Non-strict Timestamp Synchronization:
- Nodes which generate UUIDs might not be strictly synchronized in time – however they would be within 5-10 seconds of each other.
The PHP Solution
PHP supports the uniqid() method (since PHP 4), which generates a unique id based on the current microsecond timestamp of the local system.
1
2
3
4
| for($i=0; $i<10; $i++){
echo uniqid();
echo "<br/>";
} |
It returns a 13 character hex string – monotonically increasing timestamp values:
4aa5c7f2c2d33
4aa5c7f2c2d4a
4aa5c7f2c2d4e
4aa5c7f2c2d51…
In a scenario where multiple nodes simultaneously generate the unique Id, there is a small probability of a collision. We add a 4 digit random prefix, to reduce the collision probability further.
1
2
3
4
5
6
7
| // Generate a random prefix.
$rand = md5(rand());
$randomPrefix = substr($rand, 0, 4);
// Generate a UniqId having the random prefix.
// (4 digit prefix + 13 digit Uniq) is good enough for us.
$uniq = uniqid($randomPrefix); |
Modulo and Shard Numbers
In our scheme, the shard number of an object was determined based on the modulus of the unique Id. Thus:
Shard Number = UniqId % TOTAL_SHARDS
For very large numbers the PHP mod (%) operator results in an overflow. So we consider only the 5 LSB digits for computing the modulo value.
1
2
3
4
5
6
7
8
9
10
11
12
| function getModulo($uniqId) {
// Take 5 LSB digits only.
$uuidLsb = substr($uniqId, -5);
// Convert Hex string to Int. Mod only works on Ints.

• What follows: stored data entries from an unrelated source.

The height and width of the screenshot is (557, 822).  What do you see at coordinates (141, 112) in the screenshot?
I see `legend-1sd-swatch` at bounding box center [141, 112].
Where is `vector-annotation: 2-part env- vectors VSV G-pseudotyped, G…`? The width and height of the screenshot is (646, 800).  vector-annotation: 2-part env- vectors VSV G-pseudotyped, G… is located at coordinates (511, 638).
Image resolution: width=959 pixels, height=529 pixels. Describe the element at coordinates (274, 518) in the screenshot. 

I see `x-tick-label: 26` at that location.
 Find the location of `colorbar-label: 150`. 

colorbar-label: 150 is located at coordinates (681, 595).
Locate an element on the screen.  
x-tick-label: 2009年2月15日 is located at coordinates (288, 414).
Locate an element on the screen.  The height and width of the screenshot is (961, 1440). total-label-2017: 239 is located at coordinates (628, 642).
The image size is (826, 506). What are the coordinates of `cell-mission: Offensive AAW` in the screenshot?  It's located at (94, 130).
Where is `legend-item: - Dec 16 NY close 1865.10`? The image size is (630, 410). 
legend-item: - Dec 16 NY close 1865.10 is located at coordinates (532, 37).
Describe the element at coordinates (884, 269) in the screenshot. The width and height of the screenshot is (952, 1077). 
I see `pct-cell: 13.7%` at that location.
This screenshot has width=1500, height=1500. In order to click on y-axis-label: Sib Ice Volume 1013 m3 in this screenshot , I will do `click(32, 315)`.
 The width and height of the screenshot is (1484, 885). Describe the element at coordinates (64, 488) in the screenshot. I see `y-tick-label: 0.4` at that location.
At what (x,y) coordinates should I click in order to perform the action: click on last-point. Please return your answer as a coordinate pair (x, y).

$intUuidLsb = (int) hexdec($uuidLsb);
// Compute Mod
$mod = $intUuidLsb % TOTAL_SHARDS;
return $mod;
} |
UUID Generation – Final Cut
We extend the UUID scheme a bit further in order to help us quickly determine the shard number from a given UUID string. We prefix the shard number (mod value) to every UUID. The final version of our scheme looks like this:
- Generate random number.
- Generate UniqId with the random number prefix.
- Generate UUID = mod(UniqId) + UniqId
Here is the final version of our code:
1
2
3
4
5
6
7
8
9
10
11
12
13
14
15
16
17
18
19
20
21
22
23
24
25
26
27
28
29
30
| public function generateUUID() {
// Generate a random prefix.
$rand = md5(rand());
$randomPrefix = substr($rand, 0, 4);
// Generate a UniqId having the random prefix.
// (4 digit prefix + 13 digit Uniq) is good enough for us.
$uniq = uniqid($randomPrefix);
// Compute modulo.
$modVal = $this->getModulo($uniq);
// UUID = (1 digit mod val + 4 digit prefix + 13 digit Uniq).
$uuid = $modVal.$uniq;
return $uuid;
}
private function getModulo($uuid) {
// Take 5 LSB digits only for the modulo computation.
$uuidLsb = substr($uuid, -5);
// Convert Hex string to Int. Mod only works on Ints.
$intUuidLsb = (int) hexdec($uuidLsb);
// Compute Mod
$mod = $intUuidLsb % TOTAL_SHARDS;
return $mod;
} |
Please Note that this scheme is not compliant with the UUID RFC 4122, but should suffice for web applications in general.